C’était à la Closerie des Lilas. Il était assis à une table, près du bar, en compagnie de Catherine, sa femme. Il était facilement reconnaissable quand on s’intéresse à la littérature. Un beau visage altier de capitaine au long court, avec sa barbe poivre et sel, et cette voix à la fois grave et précieuse, comme son regard malicieux.

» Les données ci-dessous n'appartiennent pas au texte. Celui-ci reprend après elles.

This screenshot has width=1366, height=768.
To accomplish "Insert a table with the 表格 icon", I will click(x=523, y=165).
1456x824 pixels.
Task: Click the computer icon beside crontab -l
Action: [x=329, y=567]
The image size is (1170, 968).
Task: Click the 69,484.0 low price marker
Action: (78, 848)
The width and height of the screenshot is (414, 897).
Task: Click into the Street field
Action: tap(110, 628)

Voilà que j’utilise des adjectifs, abhorrés du pape du Nouveau Roman. Il était aux environs de 18 heures et il dégustait des huitres avec du vin blanc. Je l’ai interrompu, même si je savais qu’il détestait cela. Je lui ai dit que j’appréciais La Maison de rendez-vous, tout particulièrement l’incipit. Il m’a regardé, a marqué un temps, et m’a dit : « Je fais toujours bonne impression au début. C’est après que ça se gâte. » Il a souri. « Je suis content que vous citiez ce roman-là. D’habitude on me parle des Gommes ou du Voyeur, me faisant croire qu’on les a lus. Or, on n’en connaît bien souvent que le titre ». J’avoue qu’il m’avait beaucoup impressionné, davantage que chez Bernard Pivot, dans sa célèbre émission, Apostrophes, où il avait ferraillé contre Philippe Sollers, l’habitué télévisuel, le remettant à sa place avec beaucoup d’humour malgré l’agressivité enfumée de l’auteur de Femmes. Outre sa crinière de lion, j’avais remarqué qu’il avait de belles mains, des mains de pianiste.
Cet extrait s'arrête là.